ADVANTAGEOUS EFFECTS
[0023] According to the present invention, since the structure of
the communication hole is simplified, it is facile to design and
manufacture the heat exchanger, and thus it is possible to
remarkably reduce the designing and manufacturing cost. Further, in
the present invention, the refrigerant flow is improved by
restricting generation of a dead zone so that the refrigerant is
uniformly distributed and thus the temperature distribution also
becomes uniform, thereby remarkably increasing the heat exchange
performance of the heat exchanger.
[0024] Further, in the conventional invention, since the
communication hole was formed at every tube, the structure of the
communication hole was directly affected by the number of the
tubes. However, in the present invention, since the structure of
the communication hole is not affected by the number of the tubes,
although the structure of the tube and the fin is changed, it is
not necessary to change the structure of the communication hole, or
it is very simple to change the structure of the communication
hole, thereby facilely manufacturing a new product.

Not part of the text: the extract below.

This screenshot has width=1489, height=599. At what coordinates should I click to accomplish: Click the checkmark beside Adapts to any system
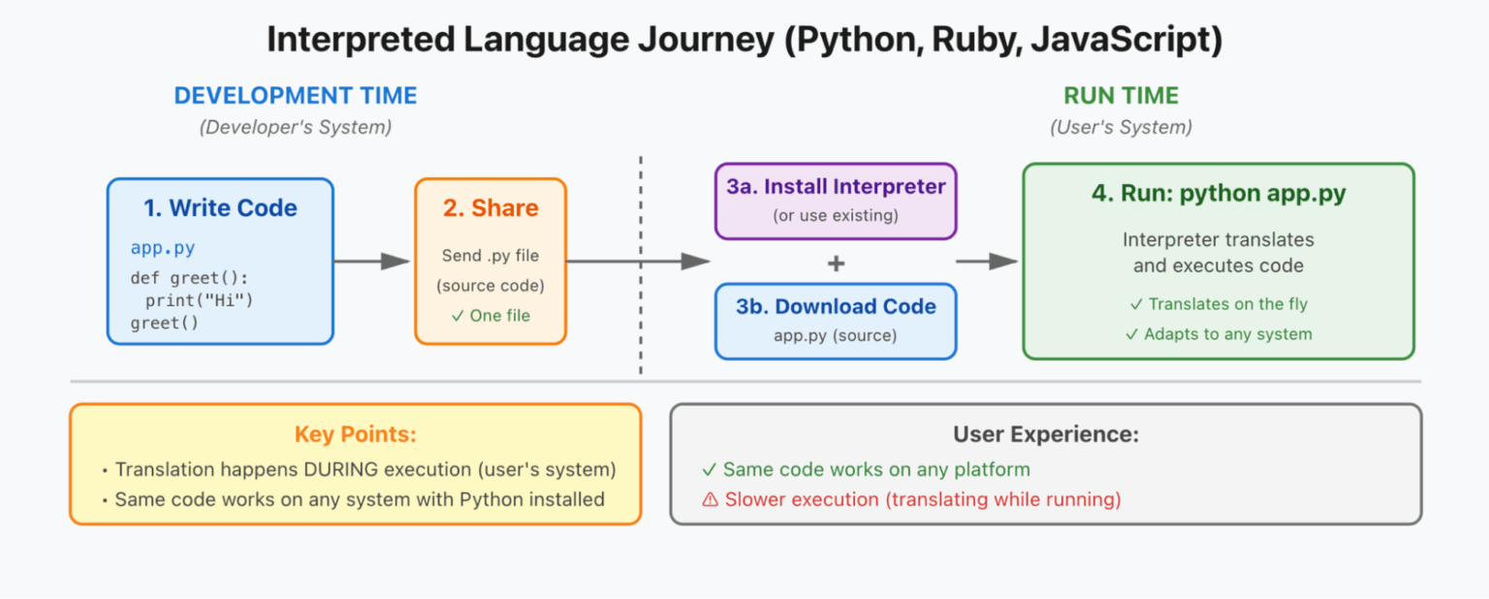1131,334
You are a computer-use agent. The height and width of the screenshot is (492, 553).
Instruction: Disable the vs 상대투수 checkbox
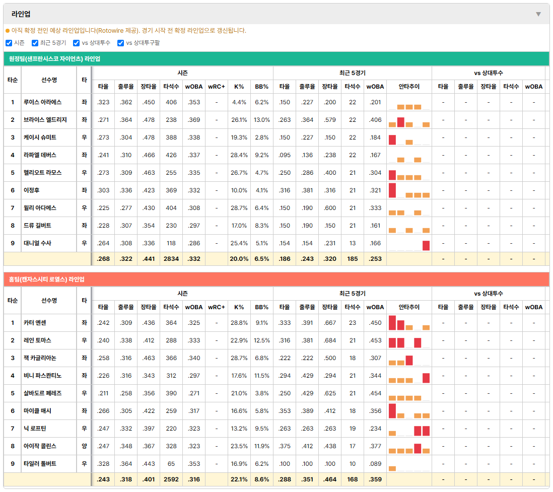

[0025] Furthermore, in the conventional invention, since many
communication holes was formed at the internal wall of the
header-tank and thus stress was concentrated on the internal wall
between the communication holes, it was easy to damage the internal
wall of the header-tank, thereby reducing the durability. However,
since the present invention can optimize the position and size of
the communicating hole, it is possible to smoothly flow the
refrigerant and also prevent the concentration of stress, thereby
considerably enhancing the durability.
BRIEF DESCRIPTION OF THE DRAWINGS
[0026] The above and other objects, features and advantages of the
present invention will become apparent from the following
description of preferred embodiments given in conjunction with the
accompanying drawings, in which:
[0027] FIG. 1 is a perspective view of a general heat
exchanger.
[0028] FIG. 2 is a view showing a flow of refrigerant in the
general heat exchanger.
[0029] FIG. 3 is a view showing structure of a communication hole
in the general heat exchanger.
[0030] FIG. 4 are views showing structures of a communication hole
in a heat exchanger according to the present invention.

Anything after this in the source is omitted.